■ WHAT IS NEEDED:
For the records below, give the count of lines holding the word "will" and nothing more.

(Collected data entries)
★ ★ ★ ★ ★
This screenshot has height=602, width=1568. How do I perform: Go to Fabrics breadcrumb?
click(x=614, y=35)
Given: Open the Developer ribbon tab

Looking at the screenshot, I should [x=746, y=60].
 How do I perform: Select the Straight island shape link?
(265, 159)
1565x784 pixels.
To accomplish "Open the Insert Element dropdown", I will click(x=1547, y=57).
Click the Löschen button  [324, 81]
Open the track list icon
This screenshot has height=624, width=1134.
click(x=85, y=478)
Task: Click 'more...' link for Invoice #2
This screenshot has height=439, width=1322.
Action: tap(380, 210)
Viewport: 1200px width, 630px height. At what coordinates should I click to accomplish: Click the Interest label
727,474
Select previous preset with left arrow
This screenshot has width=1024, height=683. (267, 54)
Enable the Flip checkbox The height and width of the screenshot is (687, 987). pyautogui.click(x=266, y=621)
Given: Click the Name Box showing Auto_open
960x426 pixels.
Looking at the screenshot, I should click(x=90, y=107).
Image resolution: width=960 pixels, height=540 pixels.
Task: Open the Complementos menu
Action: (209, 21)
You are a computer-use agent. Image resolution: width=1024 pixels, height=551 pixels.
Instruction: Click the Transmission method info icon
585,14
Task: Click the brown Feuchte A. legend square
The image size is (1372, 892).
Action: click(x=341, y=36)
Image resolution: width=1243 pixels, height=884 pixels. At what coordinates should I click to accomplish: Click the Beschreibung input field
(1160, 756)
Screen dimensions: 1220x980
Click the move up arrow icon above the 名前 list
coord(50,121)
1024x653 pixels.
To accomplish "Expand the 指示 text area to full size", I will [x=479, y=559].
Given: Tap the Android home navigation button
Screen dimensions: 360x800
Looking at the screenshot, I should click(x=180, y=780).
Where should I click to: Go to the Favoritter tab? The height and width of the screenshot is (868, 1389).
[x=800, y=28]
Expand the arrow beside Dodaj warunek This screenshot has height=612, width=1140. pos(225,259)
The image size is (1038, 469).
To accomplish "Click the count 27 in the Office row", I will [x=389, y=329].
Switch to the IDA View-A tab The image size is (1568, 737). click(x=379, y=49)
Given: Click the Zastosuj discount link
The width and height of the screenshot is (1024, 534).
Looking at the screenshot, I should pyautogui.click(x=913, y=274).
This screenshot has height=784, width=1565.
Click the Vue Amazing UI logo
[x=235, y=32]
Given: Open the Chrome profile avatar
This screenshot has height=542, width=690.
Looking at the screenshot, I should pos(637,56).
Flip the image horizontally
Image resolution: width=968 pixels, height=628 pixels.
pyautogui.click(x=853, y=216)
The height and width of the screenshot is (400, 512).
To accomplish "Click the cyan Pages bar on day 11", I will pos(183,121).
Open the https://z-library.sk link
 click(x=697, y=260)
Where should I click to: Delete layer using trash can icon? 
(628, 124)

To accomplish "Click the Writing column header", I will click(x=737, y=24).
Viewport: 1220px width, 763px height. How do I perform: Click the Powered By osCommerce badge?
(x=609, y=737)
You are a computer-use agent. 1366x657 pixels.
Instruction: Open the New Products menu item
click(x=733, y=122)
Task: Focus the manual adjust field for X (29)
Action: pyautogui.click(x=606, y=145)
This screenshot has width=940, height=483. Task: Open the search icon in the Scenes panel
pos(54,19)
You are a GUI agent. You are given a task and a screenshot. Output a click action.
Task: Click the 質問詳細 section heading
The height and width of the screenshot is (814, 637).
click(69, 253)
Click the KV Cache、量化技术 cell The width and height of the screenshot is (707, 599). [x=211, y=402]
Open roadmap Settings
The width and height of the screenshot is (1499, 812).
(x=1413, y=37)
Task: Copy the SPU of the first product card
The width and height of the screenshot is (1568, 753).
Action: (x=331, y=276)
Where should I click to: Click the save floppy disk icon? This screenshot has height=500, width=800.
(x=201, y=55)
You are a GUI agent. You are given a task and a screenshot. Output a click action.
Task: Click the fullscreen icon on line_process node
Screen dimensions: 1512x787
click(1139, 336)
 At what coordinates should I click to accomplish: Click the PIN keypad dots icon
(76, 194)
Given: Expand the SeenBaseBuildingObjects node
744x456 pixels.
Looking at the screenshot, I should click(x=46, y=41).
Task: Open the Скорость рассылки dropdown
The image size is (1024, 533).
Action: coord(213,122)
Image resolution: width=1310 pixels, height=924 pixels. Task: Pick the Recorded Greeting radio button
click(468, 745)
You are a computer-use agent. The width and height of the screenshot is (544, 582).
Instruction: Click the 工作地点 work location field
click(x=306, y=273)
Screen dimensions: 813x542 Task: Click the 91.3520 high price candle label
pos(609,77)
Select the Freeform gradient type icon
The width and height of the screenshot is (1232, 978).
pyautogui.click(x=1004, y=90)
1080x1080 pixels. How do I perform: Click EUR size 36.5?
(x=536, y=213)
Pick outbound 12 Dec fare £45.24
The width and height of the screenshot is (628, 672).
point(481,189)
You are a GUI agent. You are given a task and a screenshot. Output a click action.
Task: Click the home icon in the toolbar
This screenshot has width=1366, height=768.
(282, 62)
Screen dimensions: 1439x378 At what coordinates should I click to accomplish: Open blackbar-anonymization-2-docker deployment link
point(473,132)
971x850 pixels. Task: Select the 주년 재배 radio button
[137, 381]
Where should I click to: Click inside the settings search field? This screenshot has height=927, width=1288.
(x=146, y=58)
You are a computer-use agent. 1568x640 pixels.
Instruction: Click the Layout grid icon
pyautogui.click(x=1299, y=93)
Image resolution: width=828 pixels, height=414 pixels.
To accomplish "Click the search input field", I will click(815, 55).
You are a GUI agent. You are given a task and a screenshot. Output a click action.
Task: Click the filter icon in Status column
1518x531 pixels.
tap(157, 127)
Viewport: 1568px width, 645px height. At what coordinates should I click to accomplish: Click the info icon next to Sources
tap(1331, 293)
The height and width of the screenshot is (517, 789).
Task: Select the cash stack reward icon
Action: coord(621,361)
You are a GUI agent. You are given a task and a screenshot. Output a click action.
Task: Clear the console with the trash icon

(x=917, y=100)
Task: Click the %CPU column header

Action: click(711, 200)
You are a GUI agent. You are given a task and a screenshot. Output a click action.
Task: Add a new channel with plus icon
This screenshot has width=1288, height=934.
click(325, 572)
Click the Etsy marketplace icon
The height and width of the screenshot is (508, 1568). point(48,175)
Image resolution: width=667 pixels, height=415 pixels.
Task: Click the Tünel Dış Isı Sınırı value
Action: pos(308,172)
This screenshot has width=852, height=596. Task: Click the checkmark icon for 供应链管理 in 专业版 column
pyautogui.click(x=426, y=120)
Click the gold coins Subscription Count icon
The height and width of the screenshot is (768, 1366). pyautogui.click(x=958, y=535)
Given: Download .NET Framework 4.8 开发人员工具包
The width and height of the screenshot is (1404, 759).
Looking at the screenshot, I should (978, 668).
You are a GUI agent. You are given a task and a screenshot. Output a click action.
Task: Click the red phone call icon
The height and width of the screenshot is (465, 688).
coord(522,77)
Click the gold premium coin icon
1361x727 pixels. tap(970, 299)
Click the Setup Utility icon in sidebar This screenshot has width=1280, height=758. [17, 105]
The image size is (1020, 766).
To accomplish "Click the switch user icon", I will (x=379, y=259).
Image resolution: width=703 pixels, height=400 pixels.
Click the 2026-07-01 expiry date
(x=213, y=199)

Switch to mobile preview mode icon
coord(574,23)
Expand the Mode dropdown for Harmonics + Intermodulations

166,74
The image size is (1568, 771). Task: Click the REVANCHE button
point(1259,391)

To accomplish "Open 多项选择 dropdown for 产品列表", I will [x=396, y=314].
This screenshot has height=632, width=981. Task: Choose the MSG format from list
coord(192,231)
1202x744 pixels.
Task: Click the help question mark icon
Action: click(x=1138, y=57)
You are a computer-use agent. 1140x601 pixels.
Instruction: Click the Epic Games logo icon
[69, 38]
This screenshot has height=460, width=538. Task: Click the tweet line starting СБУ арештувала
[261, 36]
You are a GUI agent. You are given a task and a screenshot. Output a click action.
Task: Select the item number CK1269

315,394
★ ★ ★ ★ ★
■ YOUR RESPONSE:
8